Mustafa Kemal Atatürk'ü sevgiyle andığımız bugün de Medeniyet fikri üzerinde durmak ve bunu Türk Modernleşmesi içeresindeki izlerini aramak istedim. Atatürk'ün Söylev ve Demeçleri'nden bazı cümleler ve satırlar okuyacağım:

"Efendiler milletimizin hedefi, milletimizin mefkûre bütün cihanda tam manasıyla medeni bir heyet-i içtimaiye olmaktır. Medeniyet yolunda yürümek ve muvaffak olmak şart-ı hayatttır. Bu yol üzerinde tevakkuf edenler veyahut bu yol üzerinde ileri değil, geriye bakmak cehil ve gafletinde bulunanlar medeniyet-i umumiyenin huruşan seli altında boğulmaya mahkumdurlar."

Yine hepimizin bildiği bir sözü "Dünyada her şey için medeniyet için, hayat için, muvaffakiyet için en hakiki mürşit ilimdir, fendir. Medeni olacağız, bununla iftihar edeceğiz. Bütün Türk ve İslam alemine bakınız. Zihinleri medeniyetin emrettiği şümul ve tealiye uyamadıklarından ne büyük felaketler ne ıstıraplar içindedirler. İleri gitmeye mecburuz. Medeniyet öyle kuvvetli bir ateştir ki ona bigâne kalanları yakar, mahveder." Yine başka bir satır, "Efendiler, medeni olmayan insanlar medeni olanların ayakları altında kalmaya maruzdurlar." Bir başka ifadesi, "Memleketler muhteliftir, fakat medeniyet birdir. Bir milletin terakkisi için de bu yegâne medeniyete iştirak etmesi lazımdır."

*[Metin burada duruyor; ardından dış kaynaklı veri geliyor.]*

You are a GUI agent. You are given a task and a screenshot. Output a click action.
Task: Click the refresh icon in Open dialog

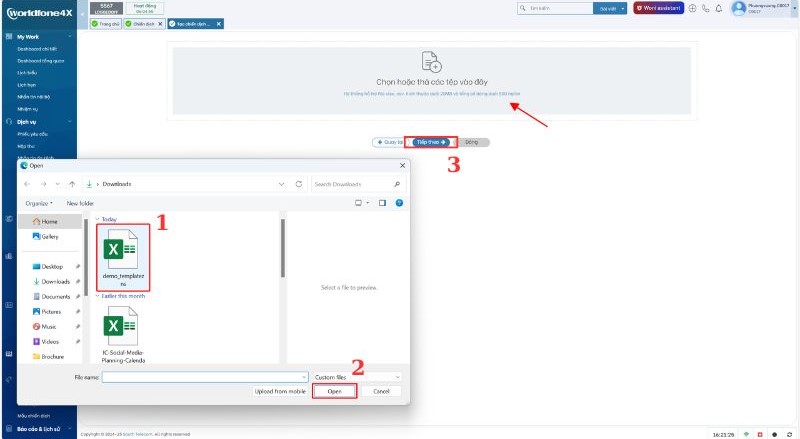(x=299, y=184)
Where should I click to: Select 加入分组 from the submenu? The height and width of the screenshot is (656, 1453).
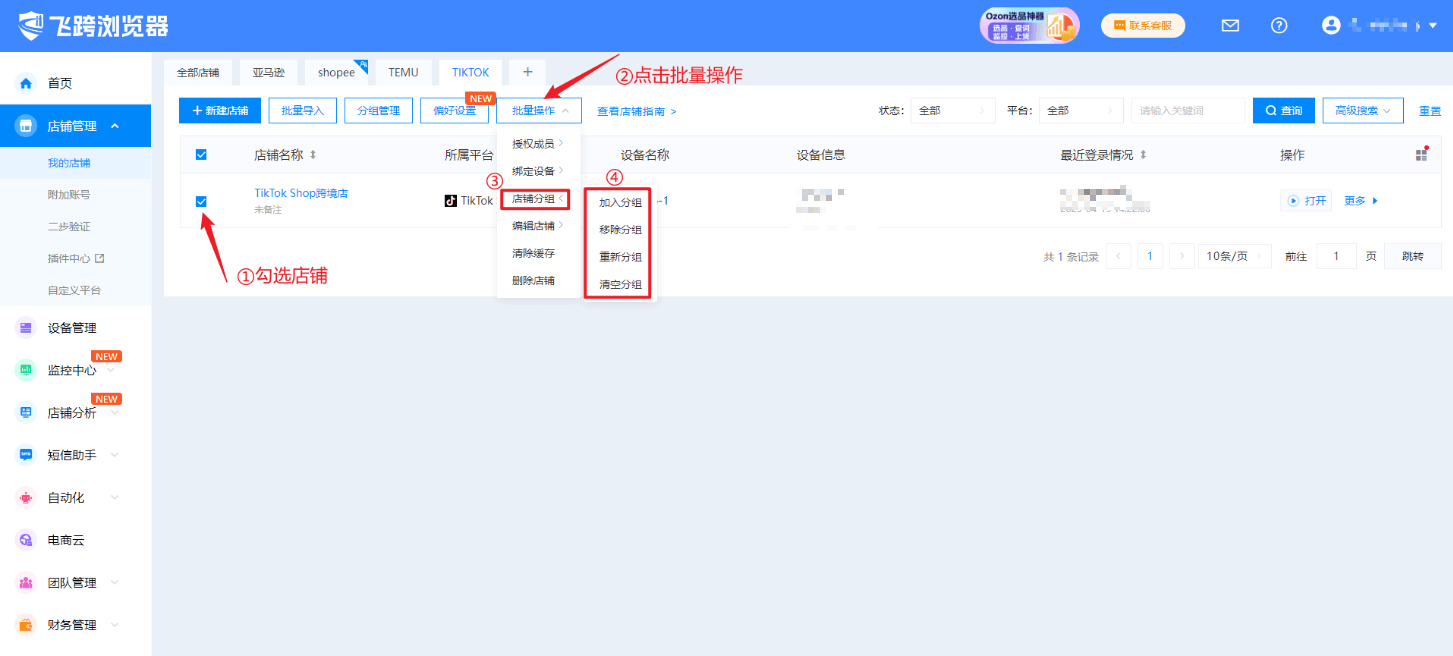(620, 203)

Bu sözler bizi bir yönüyle, Tanzimat'tan Meşrutiyet'e doğru evrilen ordan Cumhuriyet'e doğru evrilen son dönem Osmanlı ve erken dönem Cumhuriyet Türkiye'sinin düşünce hayatında izlerini bulabileceğimiz düşüncelere götürüyor. Bir medeniyet tasavvuruna, bir medeniyet fikrine götürüyor.